Expresso also brought other innovations for the time in Portugal. The editorial statute, an Editorial Board, elected by journalists, and the Editorial Board, to which Mário Murteira, Ruben A., Vasco Vieira de Almeida, João Morais Leitão, Sedas Nunes and Magalhães Mota are invited.
Finally, the first issue hit the streets on January 6, 1973. The print run exceeded 60,000 copies, printed on the Diário de Lisboa’s rotary press, each with 24 pages and two booklets, at a price of 5$00 (2.5 cents at today’s price). The headline is a commissioned poll: “63 percent of Portuguese never voted”.
On the occasion of its 50th anniversary, on January 6, 2023, Expresso was awarded the rank of Honorary Member of the Order of Liberty.[4]
Reader profile
According to data from Bareme Impresa for the six months between January and June 2012, the reader of the weekly Expresso has a profile-type aged between 25 and 64, from classes ABC1, middle and upper management, living in urban regions[5].
The newspaper has an average readership of 585,400 in the target universe, where there is not a big difference in terms of gender: 55% of individuals are male. In terms of age, the preferences go to readers between 25 and 34 years old (24.2%), 35 to 44 (20.9%), 45 to 54 (15.1%) and 55 to 64 years old (13.9%). Young people and the elderly are the least relevant age group. Namely, individuals aged 15 to 17 (2.9%), 18 to 24 (9.9%) and over 65 (13.1%).
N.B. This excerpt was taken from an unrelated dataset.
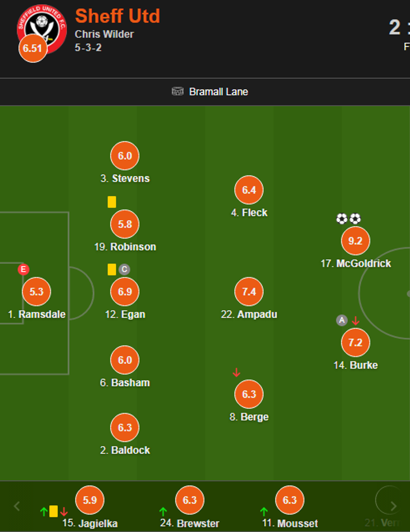Click the assist A badge above Burke

(342, 321)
The reading of the weekly newspaper is transversal and balanced in almost all classes. It is in class B that the Expresso is most read (29.1%), closely followed by class C1 (27%). Class A has a share of 21.1%, class C2 with 14.8% and class D with 8%.
By a wide margin among the occupational groups are middle and senior managers (33.4%). A lower percentage is attributed to retired, pensioners and unemployed, who are the second most relevant age group for newspaper readings with 18%. This is followed by service/trade/administrative employees (13.6%), skilled technicians and smallholders (12.3%), students (9.7%), skilled/specialized workers (8.4%), unskilled/unspecialized workers (3.4%) and housewives (1.2%).
In regional terms, 34.4% are readers from Greater Lisbon. Further down the table comes the Interior North (16.6%), Litoral Centro (14%), Litoral Norte (13.7%), Grande Porto (11.8%) and finally the South with 9.5%.
The Expresso reader’s behavioral profile is dominated by environmental concerns (76.8 points) and social concerns (74.3), with a strong link to new technologies, communications and the Internet (64.1). At the bottom of their priorities are concerns about demonstrating status (17.1).